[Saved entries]
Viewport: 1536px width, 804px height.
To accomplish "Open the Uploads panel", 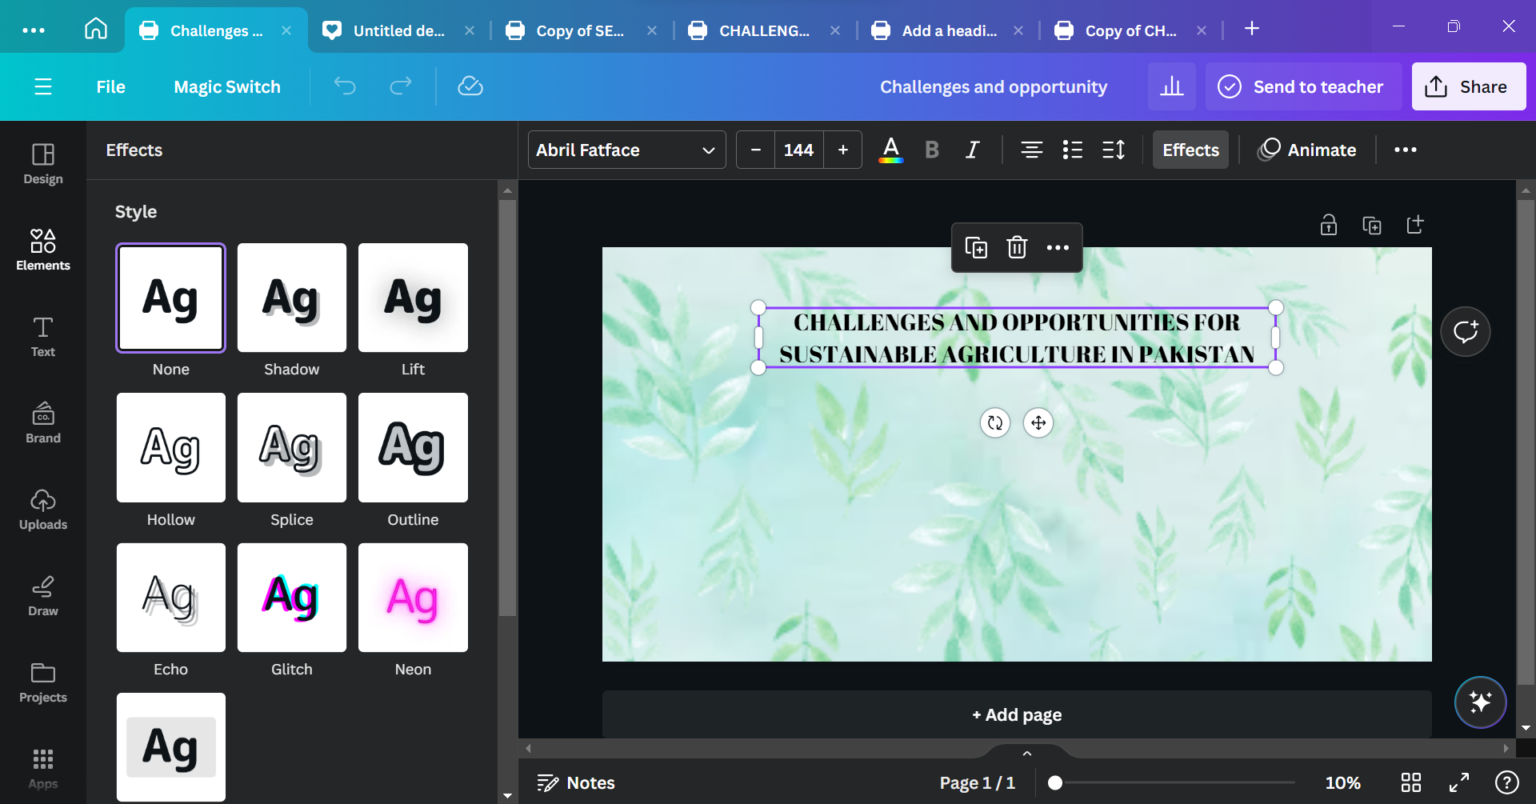I will 42,508.
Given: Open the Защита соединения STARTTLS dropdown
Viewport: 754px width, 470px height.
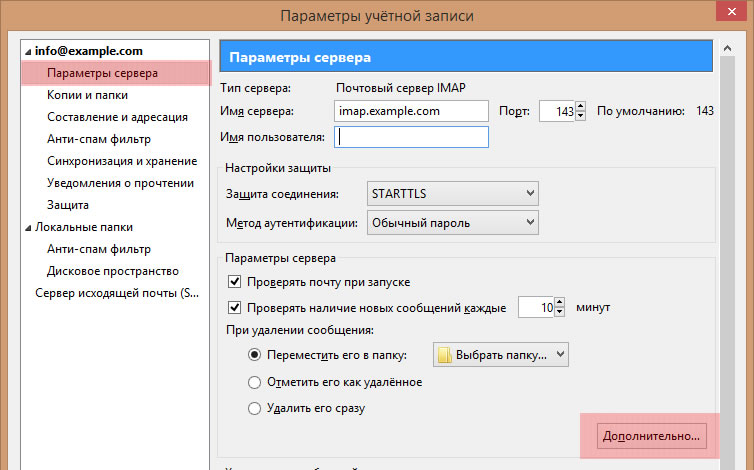Looking at the screenshot, I should (x=452, y=193).
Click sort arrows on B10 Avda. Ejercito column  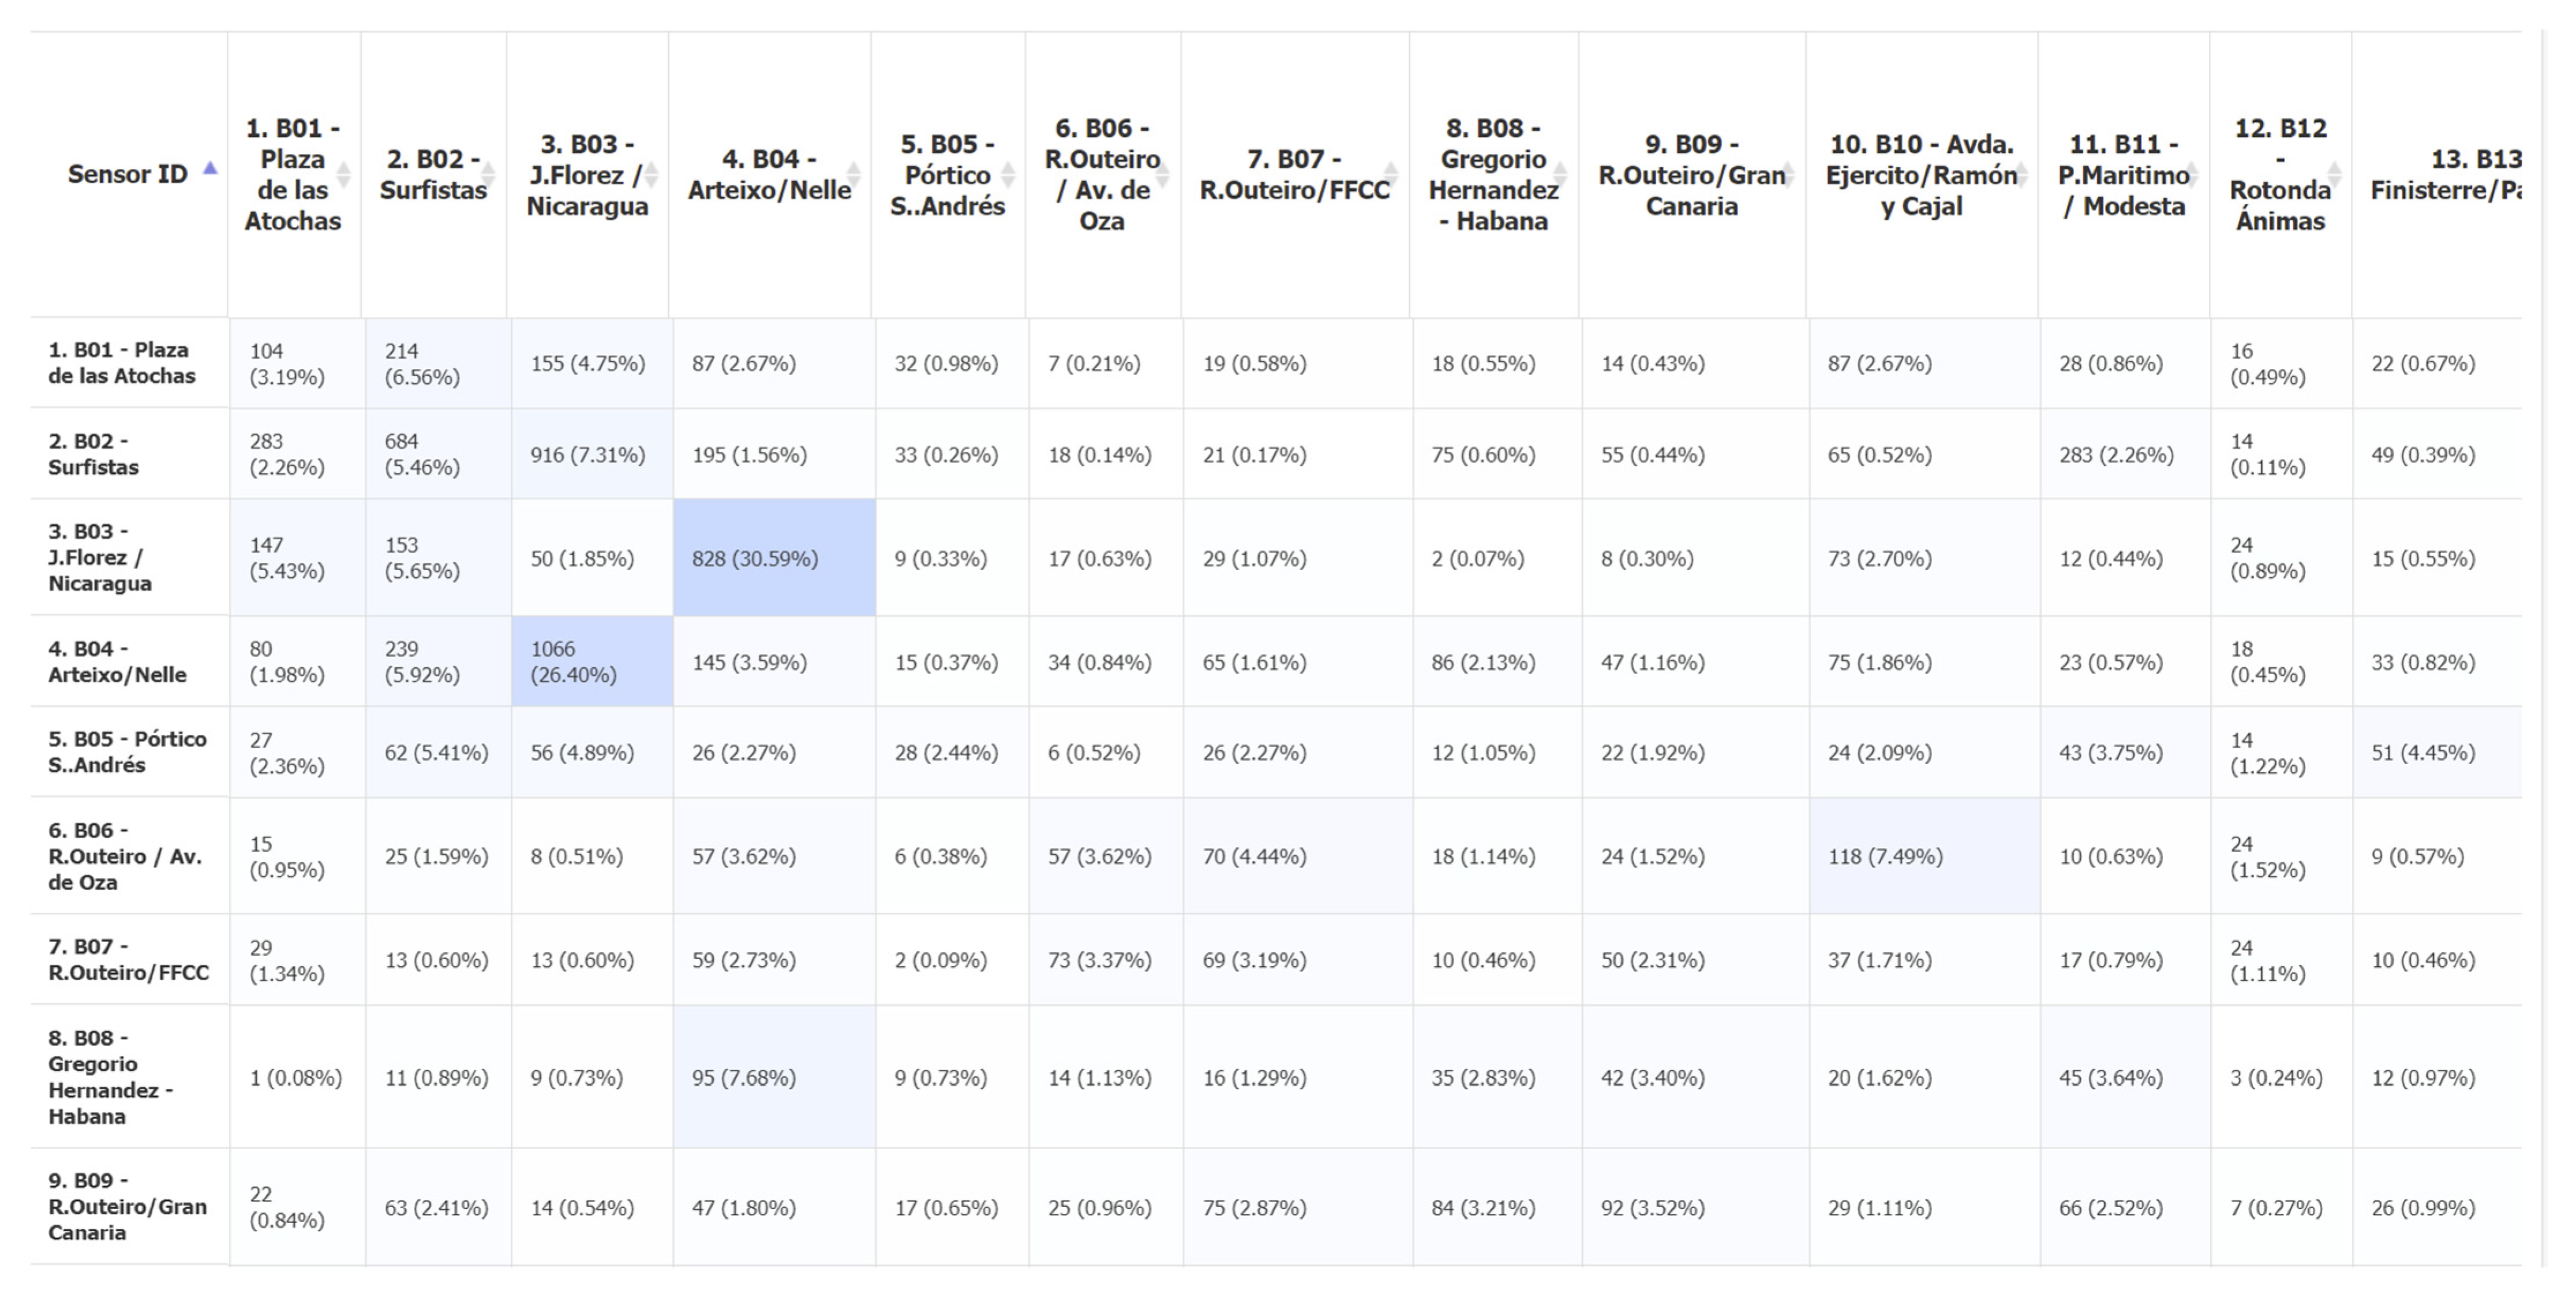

Your objective: The required output is an exact copy of the lines from the one with "Given: Open the" through the final line of the data above, with pictures removed.

Solution to this task:
Given: Open the Защита соединения STARTTLS dropdown
Viewport: 754px width, 470px height.
Looking at the screenshot, I should (x=452, y=193).
Click sort arrows on B10 Avda. Ejercito column  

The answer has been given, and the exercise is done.